··· Task inputs
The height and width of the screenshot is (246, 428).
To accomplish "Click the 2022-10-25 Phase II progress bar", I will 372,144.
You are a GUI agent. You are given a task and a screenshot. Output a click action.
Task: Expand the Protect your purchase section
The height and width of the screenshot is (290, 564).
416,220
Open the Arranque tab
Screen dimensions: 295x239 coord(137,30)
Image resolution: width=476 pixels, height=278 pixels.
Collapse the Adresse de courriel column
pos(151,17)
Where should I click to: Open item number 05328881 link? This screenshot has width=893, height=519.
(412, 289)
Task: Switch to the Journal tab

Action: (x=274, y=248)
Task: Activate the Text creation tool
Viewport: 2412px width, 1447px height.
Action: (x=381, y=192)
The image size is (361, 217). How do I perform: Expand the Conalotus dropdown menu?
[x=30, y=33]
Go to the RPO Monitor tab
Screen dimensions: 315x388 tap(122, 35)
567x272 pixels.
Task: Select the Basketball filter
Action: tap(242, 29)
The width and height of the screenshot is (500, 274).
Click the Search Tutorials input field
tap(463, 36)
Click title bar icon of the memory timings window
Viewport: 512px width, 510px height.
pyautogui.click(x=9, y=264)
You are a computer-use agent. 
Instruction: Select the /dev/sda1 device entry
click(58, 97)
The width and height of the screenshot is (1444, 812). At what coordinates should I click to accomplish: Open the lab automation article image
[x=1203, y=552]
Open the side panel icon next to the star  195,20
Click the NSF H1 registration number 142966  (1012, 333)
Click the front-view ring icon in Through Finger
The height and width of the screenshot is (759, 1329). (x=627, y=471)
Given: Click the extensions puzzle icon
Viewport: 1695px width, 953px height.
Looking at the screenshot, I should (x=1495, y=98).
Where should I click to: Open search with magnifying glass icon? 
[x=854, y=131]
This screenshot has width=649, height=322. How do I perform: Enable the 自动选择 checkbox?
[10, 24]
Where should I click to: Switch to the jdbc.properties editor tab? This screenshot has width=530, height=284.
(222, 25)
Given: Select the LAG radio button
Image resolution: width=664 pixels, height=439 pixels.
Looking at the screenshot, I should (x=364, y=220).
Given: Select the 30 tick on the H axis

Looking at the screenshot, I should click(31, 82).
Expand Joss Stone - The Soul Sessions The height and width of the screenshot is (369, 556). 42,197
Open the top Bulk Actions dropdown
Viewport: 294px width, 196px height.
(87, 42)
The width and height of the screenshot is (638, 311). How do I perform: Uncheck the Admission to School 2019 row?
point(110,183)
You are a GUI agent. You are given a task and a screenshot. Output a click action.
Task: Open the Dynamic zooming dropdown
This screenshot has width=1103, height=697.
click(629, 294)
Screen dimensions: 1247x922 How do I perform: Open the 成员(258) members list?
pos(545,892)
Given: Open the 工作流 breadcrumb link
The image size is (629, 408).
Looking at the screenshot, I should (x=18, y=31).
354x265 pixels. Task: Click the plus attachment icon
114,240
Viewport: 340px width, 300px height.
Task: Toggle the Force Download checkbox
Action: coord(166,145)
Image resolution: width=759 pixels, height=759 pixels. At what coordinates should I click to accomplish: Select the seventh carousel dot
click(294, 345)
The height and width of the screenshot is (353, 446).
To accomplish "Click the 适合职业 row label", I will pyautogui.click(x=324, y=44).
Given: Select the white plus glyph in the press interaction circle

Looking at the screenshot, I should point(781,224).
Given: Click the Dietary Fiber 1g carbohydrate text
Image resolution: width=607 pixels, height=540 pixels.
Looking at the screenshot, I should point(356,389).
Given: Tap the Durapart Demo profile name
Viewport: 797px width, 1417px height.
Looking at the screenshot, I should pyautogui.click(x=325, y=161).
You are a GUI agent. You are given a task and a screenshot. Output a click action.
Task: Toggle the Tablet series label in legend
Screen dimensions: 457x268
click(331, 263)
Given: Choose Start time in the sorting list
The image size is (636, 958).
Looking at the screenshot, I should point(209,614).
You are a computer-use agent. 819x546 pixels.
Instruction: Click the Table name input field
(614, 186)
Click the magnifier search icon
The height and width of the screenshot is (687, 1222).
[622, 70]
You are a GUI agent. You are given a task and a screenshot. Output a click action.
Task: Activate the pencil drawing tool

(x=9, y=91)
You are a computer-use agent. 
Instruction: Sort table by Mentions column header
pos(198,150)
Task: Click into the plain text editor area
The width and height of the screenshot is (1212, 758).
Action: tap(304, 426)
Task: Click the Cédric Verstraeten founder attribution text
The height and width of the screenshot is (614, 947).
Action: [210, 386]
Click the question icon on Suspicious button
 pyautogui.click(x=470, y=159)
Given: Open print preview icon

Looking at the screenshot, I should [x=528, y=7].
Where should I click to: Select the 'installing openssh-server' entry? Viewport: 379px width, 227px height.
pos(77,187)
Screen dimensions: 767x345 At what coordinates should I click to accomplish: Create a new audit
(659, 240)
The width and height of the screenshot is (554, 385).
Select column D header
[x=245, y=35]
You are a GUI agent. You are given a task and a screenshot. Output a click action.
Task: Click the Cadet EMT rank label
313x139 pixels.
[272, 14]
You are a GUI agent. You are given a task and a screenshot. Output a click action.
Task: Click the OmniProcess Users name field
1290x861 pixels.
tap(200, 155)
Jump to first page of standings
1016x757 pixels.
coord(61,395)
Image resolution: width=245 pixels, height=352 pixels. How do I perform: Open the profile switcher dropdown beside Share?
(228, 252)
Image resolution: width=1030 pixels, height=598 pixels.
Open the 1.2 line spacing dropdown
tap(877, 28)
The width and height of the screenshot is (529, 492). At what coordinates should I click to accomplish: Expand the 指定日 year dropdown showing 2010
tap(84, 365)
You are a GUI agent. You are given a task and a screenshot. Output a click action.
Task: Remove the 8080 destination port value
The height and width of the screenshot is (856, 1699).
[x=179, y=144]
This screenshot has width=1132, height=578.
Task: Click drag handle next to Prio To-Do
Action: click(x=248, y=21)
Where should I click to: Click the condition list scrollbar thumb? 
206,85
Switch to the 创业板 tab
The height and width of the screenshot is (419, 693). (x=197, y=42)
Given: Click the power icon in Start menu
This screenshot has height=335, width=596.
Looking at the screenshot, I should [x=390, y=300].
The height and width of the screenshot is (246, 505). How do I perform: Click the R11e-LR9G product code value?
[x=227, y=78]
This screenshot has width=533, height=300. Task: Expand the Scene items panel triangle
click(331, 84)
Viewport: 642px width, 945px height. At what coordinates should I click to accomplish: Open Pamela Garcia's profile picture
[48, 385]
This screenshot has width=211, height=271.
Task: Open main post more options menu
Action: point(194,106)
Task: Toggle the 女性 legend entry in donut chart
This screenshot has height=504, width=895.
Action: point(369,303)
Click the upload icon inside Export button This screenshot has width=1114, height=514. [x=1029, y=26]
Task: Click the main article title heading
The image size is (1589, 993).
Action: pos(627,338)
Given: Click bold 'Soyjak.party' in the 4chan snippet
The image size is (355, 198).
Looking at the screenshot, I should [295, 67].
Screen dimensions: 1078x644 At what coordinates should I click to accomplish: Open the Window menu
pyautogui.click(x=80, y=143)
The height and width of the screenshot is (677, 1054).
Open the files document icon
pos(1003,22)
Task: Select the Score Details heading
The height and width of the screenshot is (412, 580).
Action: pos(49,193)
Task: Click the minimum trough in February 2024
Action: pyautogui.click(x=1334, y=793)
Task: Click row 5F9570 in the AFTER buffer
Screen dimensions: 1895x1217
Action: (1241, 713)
······
Problem description
Can you rewrite all of the entries above, replacing "Search Tutorials" with "Search Guides" and leaving everything else unchanged?

Written response
The height and width of the screenshot is (246, 428).
To accomplish "Click the 2022-10-25 Phase II progress bar", I will 372,144.
You are a GUI agent. You are given a task and a screenshot. Output a click action.
Task: Expand the Protect your purchase section
The height and width of the screenshot is (290, 564).
416,220
Open the Arranque tab
Screen dimensions: 295x239 coord(137,30)
Image resolution: width=476 pixels, height=278 pixels.
Collapse the Adresse de courriel column
pos(151,17)
Where should I click to: Open item number 05328881 link? This screenshot has width=893, height=519.
(412, 289)
Task: Switch to the Journal tab

Action: (x=274, y=248)
Task: Activate the Text creation tool
Viewport: 2412px width, 1447px height.
Action: (x=381, y=192)
The image size is (361, 217). How do I perform: Expand the Conalotus dropdown menu?
[x=30, y=33]
Go to the RPO Monitor tab
Screen dimensions: 315x388 tap(122, 35)
567x272 pixels.
Task: Select the Basketball filter
Action: tap(242, 29)
The width and height of the screenshot is (500, 274).
Click the Search Guides input field
tap(463, 36)
Click title bar icon of the memory timings window
Viewport: 512px width, 510px height.
pyautogui.click(x=9, y=264)
You are a computer-use agent. 
Instruction: Select the /dev/sda1 device entry
click(58, 97)
The width and height of the screenshot is (1444, 812). At what coordinates should I click to accomplish: Open the lab automation article image
[x=1203, y=552]
Open the side panel icon next to the star  195,20
Click the NSF H1 registration number 142966  (1012, 333)
Click the front-view ring icon in Through Finger
The height and width of the screenshot is (759, 1329). (x=627, y=471)
Given: Click the extensions puzzle icon
Viewport: 1695px width, 953px height.
Looking at the screenshot, I should (x=1495, y=98).
Where should I click to: Open search with magnifying glass icon? 
[x=854, y=131]
This screenshot has width=649, height=322. How do I perform: Enable the 自动选择 checkbox?
[10, 24]
Where should I click to: Switch to the jdbc.properties editor tab? This screenshot has width=530, height=284.
(222, 25)
Given: Select the LAG radio button
Image resolution: width=664 pixels, height=439 pixels.
Looking at the screenshot, I should (x=364, y=220).
Given: Select the 30 tick on the H axis

Looking at the screenshot, I should click(31, 82).
Expand Joss Stone - The Soul Sessions The height and width of the screenshot is (369, 556). 42,197
Open the top Bulk Actions dropdown
Viewport: 294px width, 196px height.
(87, 42)
The width and height of the screenshot is (638, 311). How do I perform: Uncheck the Admission to School 2019 row?
point(110,183)
You are a GUI agent. You are given a task and a screenshot. Output a click action.
Task: Open the Dynamic zooming dropdown
This screenshot has width=1103, height=697.
click(629, 294)
Screen dimensions: 1247x922 How do I perform: Open the 成员(258) members list?
pos(545,892)
Given: Open the 工作流 breadcrumb link
The image size is (629, 408).
Looking at the screenshot, I should (x=18, y=31).
354x265 pixels. Task: Click the plus attachment icon
114,240
Viewport: 340px width, 300px height.
Task: Toggle the Force Download checkbox
Action: coord(166,145)
Image resolution: width=759 pixels, height=759 pixels. At what coordinates should I click to accomplish: Select the seventh carousel dot
click(294, 345)
The height and width of the screenshot is (353, 446).
To accomplish "Click the 适合职业 row label", I will pyautogui.click(x=324, y=44).
Given: Select the white plus glyph in the press interaction circle

Looking at the screenshot, I should point(781,224).
Given: Click the Dietary Fiber 1g carbohydrate text
Image resolution: width=607 pixels, height=540 pixels.
Looking at the screenshot, I should point(356,389).
Given: Tap the Durapart Demo profile name
Viewport: 797px width, 1417px height.
Looking at the screenshot, I should pyautogui.click(x=325, y=161).
You are a GUI agent. You are given a task and a screenshot. Output a click action.
Task: Toggle the Tablet series label in legend
Screen dimensions: 457x268
click(331, 263)
Given: Choose Start time in the sorting list
The image size is (636, 958).
Looking at the screenshot, I should point(209,614).
You are a computer-use agent. 819x546 pixels.
Instruction: Click the Table name input field
(614, 186)
Click the magnifier search icon
The height and width of the screenshot is (687, 1222).
[622, 70]
You are a GUI agent. You are given a task and a screenshot. Output a click action.
Task: Activate the pencil drawing tool

(x=9, y=91)
You are a computer-use agent. 
Instruction: Sort table by Mentions column header
pos(198,150)
Task: Click into the plain text editor area
The width and height of the screenshot is (1212, 758).
Action: tap(304, 426)
Task: Click the Cédric Verstraeten founder attribution text
The height and width of the screenshot is (614, 947).
Action: [210, 386]
Click the question icon on Suspicious button
 pyautogui.click(x=470, y=159)
Given: Open print preview icon

Looking at the screenshot, I should [x=528, y=7].
Where should I click to: Select the 'installing openssh-server' entry? Viewport: 379px width, 227px height.
pos(77,187)
Screen dimensions: 767x345 At what coordinates should I click to accomplish: Create a new audit
(659, 240)
The width and height of the screenshot is (554, 385).
Select column D header
[x=245, y=35]
You are a GUI agent. You are given a task and a screenshot. Output a click action.
Task: Click the Cadet EMT rank label
313x139 pixels.
[272, 14]
You are a GUI agent. You are given a task and a screenshot. Output a click action.
Task: Click the OmniProcess Users name field
1290x861 pixels.
tap(200, 155)
Jump to first page of standings
1016x757 pixels.
coord(61,395)
Image resolution: width=245 pixels, height=352 pixels. How do I perform: Open the profile switcher dropdown beside Share?
(228, 252)
Image resolution: width=1030 pixels, height=598 pixels.
Open the 1.2 line spacing dropdown
tap(877, 28)
The width and height of the screenshot is (529, 492). At what coordinates should I click to accomplish: Expand the 指定日 year dropdown showing 2010
tap(84, 365)
You are a GUI agent. You are given a task and a screenshot. Output a click action.
Task: Remove the 8080 destination port value
The height and width of the screenshot is (856, 1699).
[x=179, y=144]
This screenshot has width=1132, height=578.
Task: Click drag handle next to Prio To-Do
Action: click(x=248, y=21)
Where should I click to: Click the condition list scrollbar thumb? 
206,85
Switch to the 创业板 tab
The height and width of the screenshot is (419, 693). (x=197, y=42)
Given: Click the power icon in Start menu
This screenshot has height=335, width=596.
Looking at the screenshot, I should [x=390, y=300].
The height and width of the screenshot is (246, 505). How do I perform: Click the R11e-LR9G product code value?
[x=227, y=78]
This screenshot has width=533, height=300. Task: Expand the Scene items panel triangle
click(331, 84)
Viewport: 642px width, 945px height. At what coordinates should I click to accomplish: Open Pamela Garcia's profile picture
[48, 385]
This screenshot has width=211, height=271.
Task: Open main post more options menu
Action: point(194,106)
Task: Toggle the 女性 legend entry in donut chart
This screenshot has height=504, width=895.
Action: point(369,303)
Click the upload icon inside Export button This screenshot has width=1114, height=514. [x=1029, y=26]
Task: Click the main article title heading
The image size is (1589, 993).
Action: pos(627,338)
Given: Click bold 'Soyjak.party' in the 4chan snippet
The image size is (355, 198).
Looking at the screenshot, I should [295, 67].
Screen dimensions: 1078x644 At what coordinates should I click to accomplish: Open the Window menu
pyautogui.click(x=80, y=143)
The height and width of the screenshot is (677, 1054).
Open the files document icon
pos(1003,22)
Task: Select the Score Details heading
The height and width of the screenshot is (412, 580).
Action: pos(49,193)
Task: Click the minimum trough in February 2024
Action: pyautogui.click(x=1334, y=793)
Task: Click row 5F9570 in the AFTER buffer
Screen dimensions: 1895x1217
Action: (1241, 713)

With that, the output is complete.